**Exercise aim:** Reproduce the material below verbatim, from the line containing "Viewport: 964px width, 746px height." through the end of the material. Omit the pictures.

**** Data in this exercise

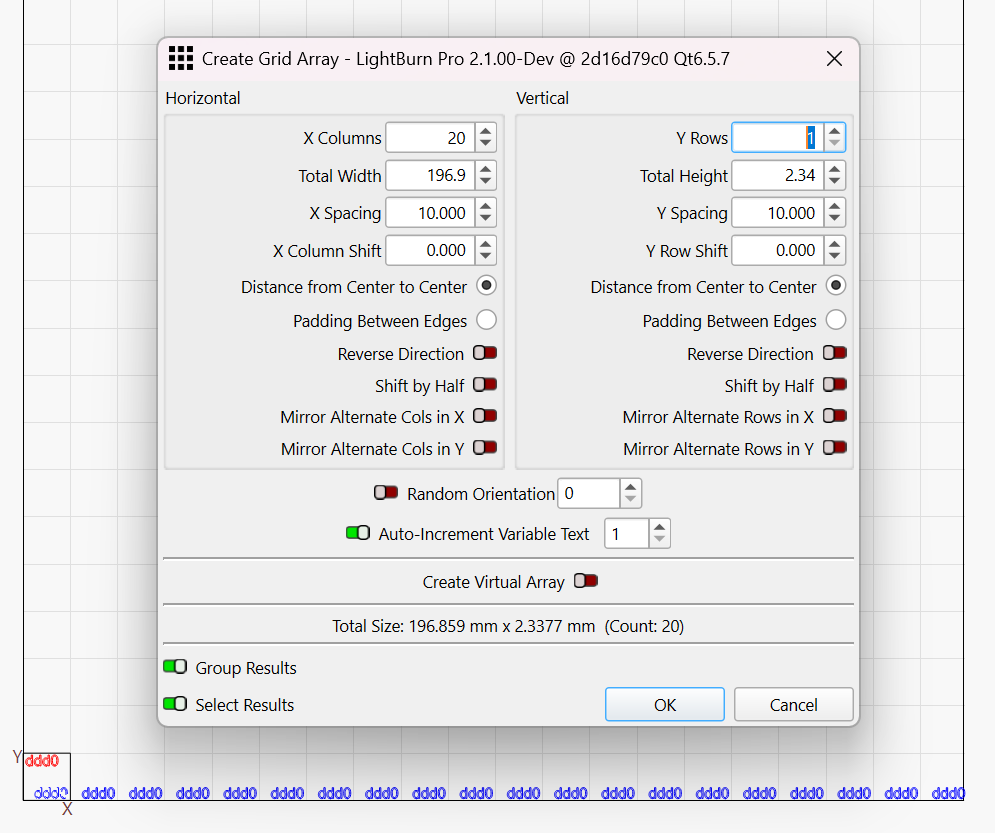The image size is (995, 833).
Task: Disable Auto-Increment Variable Text toggle
Action: coord(358,534)
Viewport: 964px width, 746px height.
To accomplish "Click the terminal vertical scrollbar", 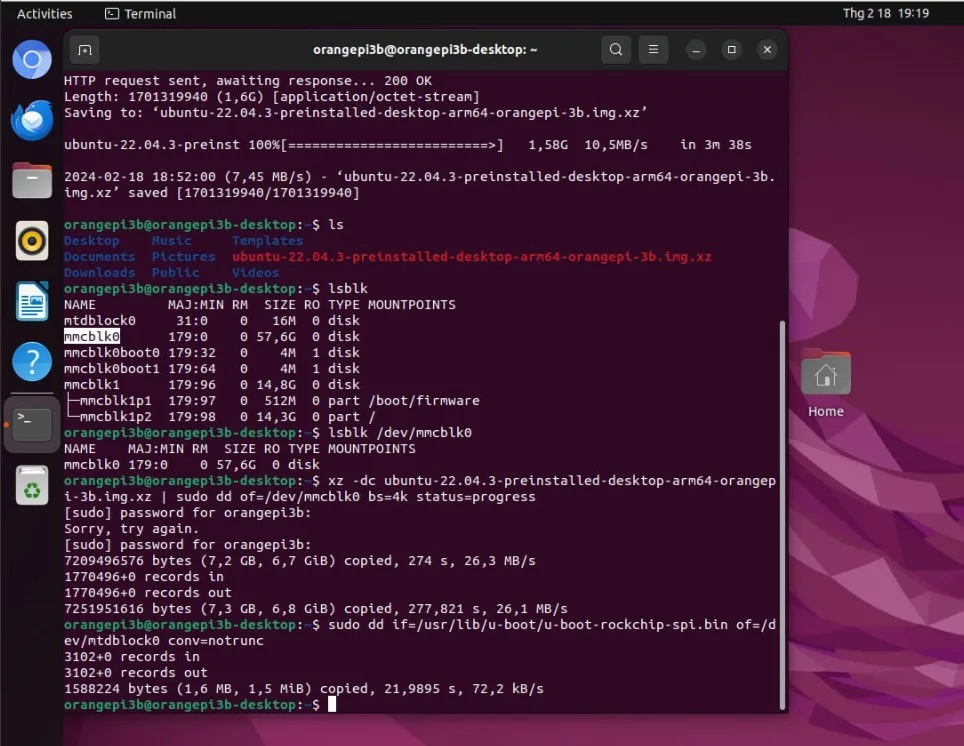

********

**Output of the exercise:**
Viewport: 964px width, 746px height.
To accomplish "Click the terminal vertical scrollbar", 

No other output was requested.